§ **Material for the task**
***
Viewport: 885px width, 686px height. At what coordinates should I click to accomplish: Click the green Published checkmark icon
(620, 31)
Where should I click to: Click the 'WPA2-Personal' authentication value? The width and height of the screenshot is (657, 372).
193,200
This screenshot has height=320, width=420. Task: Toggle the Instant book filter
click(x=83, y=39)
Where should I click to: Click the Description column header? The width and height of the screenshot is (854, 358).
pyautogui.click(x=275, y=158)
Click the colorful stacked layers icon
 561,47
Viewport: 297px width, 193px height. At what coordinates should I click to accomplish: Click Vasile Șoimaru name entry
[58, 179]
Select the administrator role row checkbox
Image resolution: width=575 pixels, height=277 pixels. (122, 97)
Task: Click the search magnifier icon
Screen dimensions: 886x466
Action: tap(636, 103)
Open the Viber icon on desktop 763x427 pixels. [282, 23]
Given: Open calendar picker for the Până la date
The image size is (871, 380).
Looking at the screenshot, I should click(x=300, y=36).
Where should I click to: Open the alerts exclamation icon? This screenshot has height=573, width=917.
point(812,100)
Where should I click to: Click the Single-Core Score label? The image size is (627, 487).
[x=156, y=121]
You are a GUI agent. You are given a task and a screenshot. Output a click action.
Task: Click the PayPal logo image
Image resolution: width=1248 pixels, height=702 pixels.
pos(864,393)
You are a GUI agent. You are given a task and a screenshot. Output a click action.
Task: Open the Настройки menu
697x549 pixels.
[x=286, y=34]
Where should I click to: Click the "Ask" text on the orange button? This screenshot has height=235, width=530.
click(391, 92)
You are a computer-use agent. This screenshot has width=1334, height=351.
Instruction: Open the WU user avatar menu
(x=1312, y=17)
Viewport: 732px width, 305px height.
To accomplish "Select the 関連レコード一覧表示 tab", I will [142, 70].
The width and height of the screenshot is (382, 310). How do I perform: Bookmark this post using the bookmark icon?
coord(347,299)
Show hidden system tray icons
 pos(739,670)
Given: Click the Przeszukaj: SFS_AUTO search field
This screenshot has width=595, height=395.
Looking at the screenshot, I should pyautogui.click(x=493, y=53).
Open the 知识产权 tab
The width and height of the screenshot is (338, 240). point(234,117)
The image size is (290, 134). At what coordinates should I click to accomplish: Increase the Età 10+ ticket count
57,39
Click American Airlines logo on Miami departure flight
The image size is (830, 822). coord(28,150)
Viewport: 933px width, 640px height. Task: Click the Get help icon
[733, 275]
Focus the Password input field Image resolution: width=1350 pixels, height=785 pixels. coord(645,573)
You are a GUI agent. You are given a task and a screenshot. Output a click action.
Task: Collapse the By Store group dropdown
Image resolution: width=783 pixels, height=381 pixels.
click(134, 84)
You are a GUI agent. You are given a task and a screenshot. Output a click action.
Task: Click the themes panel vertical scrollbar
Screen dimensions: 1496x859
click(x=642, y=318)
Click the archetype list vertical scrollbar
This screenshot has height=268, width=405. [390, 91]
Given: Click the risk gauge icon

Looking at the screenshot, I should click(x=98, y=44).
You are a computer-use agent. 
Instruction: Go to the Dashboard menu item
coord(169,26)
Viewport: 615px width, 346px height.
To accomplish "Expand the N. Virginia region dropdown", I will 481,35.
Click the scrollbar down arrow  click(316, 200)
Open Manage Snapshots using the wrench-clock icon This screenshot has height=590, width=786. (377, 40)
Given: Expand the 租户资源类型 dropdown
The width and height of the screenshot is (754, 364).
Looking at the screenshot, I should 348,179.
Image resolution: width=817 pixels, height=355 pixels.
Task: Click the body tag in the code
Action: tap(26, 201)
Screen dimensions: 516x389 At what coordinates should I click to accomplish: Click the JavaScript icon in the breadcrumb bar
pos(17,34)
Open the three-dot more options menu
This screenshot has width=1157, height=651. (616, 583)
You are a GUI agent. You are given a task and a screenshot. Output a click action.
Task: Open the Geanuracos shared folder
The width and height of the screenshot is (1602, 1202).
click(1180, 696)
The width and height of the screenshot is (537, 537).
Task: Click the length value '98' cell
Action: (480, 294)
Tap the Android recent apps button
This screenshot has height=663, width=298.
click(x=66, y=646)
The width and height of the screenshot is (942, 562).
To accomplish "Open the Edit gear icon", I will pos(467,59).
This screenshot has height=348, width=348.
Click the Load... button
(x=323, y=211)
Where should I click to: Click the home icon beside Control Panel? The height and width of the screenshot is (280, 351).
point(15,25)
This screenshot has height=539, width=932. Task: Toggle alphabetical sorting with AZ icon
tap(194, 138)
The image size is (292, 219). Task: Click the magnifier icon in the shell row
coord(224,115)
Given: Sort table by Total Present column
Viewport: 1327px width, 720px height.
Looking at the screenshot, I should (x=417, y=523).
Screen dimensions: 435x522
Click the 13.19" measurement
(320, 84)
***
§ **Exercise instructions**
Render all of the items above as a numbered list, leaving out any blank lines.

§ **Reply to the task**
1. Viewport: 885px width, 686px height. At what coordinates should I click to accomplish: Click the green Published checkmark icon
2. (620, 31)
3. Where should I click to: Click the 'WPA2-Personal' authentication value? The width and height of the screenshot is (657, 372).
4. 193,200
5. This screenshot has height=320, width=420. Task: Toggle the Instant book filter
6. click(x=83, y=39)
7. Where should I click to: Click the Description column header? The width and height of the screenshot is (854, 358).
8. pyautogui.click(x=275, y=158)
9. Click the colorful stacked layers icon
10.  561,47
11. Viewport: 297px width, 193px height. At what coordinates should I click to accomplish: Click Vasile Șoimaru name entry
12. [58, 179]
13. Select the administrator role row checkbox
14. Image resolution: width=575 pixels, height=277 pixels. (122, 97)
15. Task: Click the search magnifier icon
16. Screen dimensions: 886x466
17. Action: tap(636, 103)
18. Open the Viber icon on desktop 763x427 pixels. [282, 23]
19. Given: Open calendar picker for the Până la date
20. The image size is (871, 380).
21. Looking at the screenshot, I should click(x=300, y=36).
22. Where should I click to: Open the alerts exclamation icon? This screenshot has height=573, width=917.
23. point(812,100)
24. Where should I click to: Click the Single-Core Score label? The image size is (627, 487).
25. [x=156, y=121]
26. You are a GUI agent. You are given a task and a screenshot. Output a click action.
27. Task: Click the PayPal logo image
28. Image resolution: width=1248 pixels, height=702 pixels.
29. pos(864,393)
30. You are a GUI agent. You are given a task and a screenshot. Output a click action.
31. Task: Open the Настройки menu
32. 697x549 pixels.
33. [x=286, y=34]
34. Where should I click to: Click the "Ask" text on the orange button? This screenshot has height=235, width=530.
35. click(391, 92)
36. You are a computer-use agent. This screenshot has width=1334, height=351.
37. Instruction: Open the WU user avatar menu
38. (x=1312, y=17)
39. Viewport: 732px width, 305px height.
40. To accomplish "Select the 関連レコード一覧表示 tab", I will [142, 70].
41. The width and height of the screenshot is (382, 310). How do I perform: Bookmark this post using the bookmark icon?
42. coord(347,299)
43. Show hidden system tray icons
44.  pos(739,670)
45. Given: Click the Przeszukaj: SFS_AUTO search field
46. This screenshot has width=595, height=395.
47. Looking at the screenshot, I should pyautogui.click(x=493, y=53).
48. Open the 知识产权 tab
49. The width and height of the screenshot is (338, 240). point(234,117)
50. The image size is (290, 134). At what coordinates should I click to accomplish: Increase the Età 10+ ticket count
51. 57,39
52. Click American Airlines logo on Miami departure flight
53. The image size is (830, 822). coord(28,150)
54. Viewport: 933px width, 640px height. Task: Click the Get help icon
55. [733, 275]
56. Focus the Password input field Image resolution: width=1350 pixels, height=785 pixels. coord(645,573)
57. You are a GUI agent. You are given a task and a screenshot. Output a click action.
58. Task: Collapse the By Store group dropdown
59. Image resolution: width=783 pixels, height=381 pixels.
60. click(134, 84)
61. You are a GUI agent. You are given a task and a screenshot. Output a click action.
62. Task: Click the themes panel vertical scrollbar
63. Screen dimensions: 1496x859
64. click(x=642, y=318)
65. Click the archetype list vertical scrollbar
66. This screenshot has height=268, width=405. [390, 91]
67. Given: Click the risk gauge icon
68. Looking at the screenshot, I should click(x=98, y=44).
69. You are a computer-use agent. 
70. Instruction: Go to the Dashboard menu item
71. coord(169,26)
72. Viewport: 615px width, 346px height.
73. To accomplish "Expand the N. Virginia region dropdown", I will 481,35.
74. Click the scrollbar down arrow  click(316, 200)
75. Open Manage Snapshots using the wrench-clock icon This screenshot has height=590, width=786. (377, 40)
76. Given: Expand the 租户资源类型 dropdown
77. The width and height of the screenshot is (754, 364).
78. Looking at the screenshot, I should 348,179.
79. Image resolution: width=817 pixels, height=355 pixels.
80. Task: Click the body tag in the code
81. Action: tap(26, 201)
82. Screen dimensions: 516x389 At what coordinates should I click to accomplish: Click the JavaScript icon in the breadcrumb bar
83. pos(17,34)
84. Open the three-dot more options menu
85. This screenshot has width=1157, height=651. (616, 583)
86. You are a GUI agent. You are given a task and a screenshot. Output a click action.
87. Task: Open the Geanuracos shared folder
88. The width and height of the screenshot is (1602, 1202).
89. click(1180, 696)
90. The width and height of the screenshot is (537, 537).
91. Task: Click the length value '98' cell
92. Action: (480, 294)
93. Tap the Android recent apps button
94. This screenshot has height=663, width=298.
95. click(x=66, y=646)
96. The width and height of the screenshot is (942, 562).
97. To accomplish "Open the Edit gear icon", I will pos(467,59).
98. This screenshot has height=348, width=348.
99. Click the Load... button
100. (x=323, y=211)
101. Where should I click to: Click the home icon beside Control Panel? The height and width of the screenshot is (280, 351).
102. point(15,25)
103. This screenshot has height=539, width=932. Task: Toggle alphabetical sorting with AZ icon
104. tap(194, 138)
105. The image size is (292, 219). Task: Click the magnifier icon in the shell row
106. coord(224,115)
107. Given: Sort table by Total Present column
108. Viewport: 1327px width, 720px height.
109. Looking at the screenshot, I should (x=417, y=523).
110. Screen dimensions: 435x522
111. Click the 13.19" measurement
112. (320, 84)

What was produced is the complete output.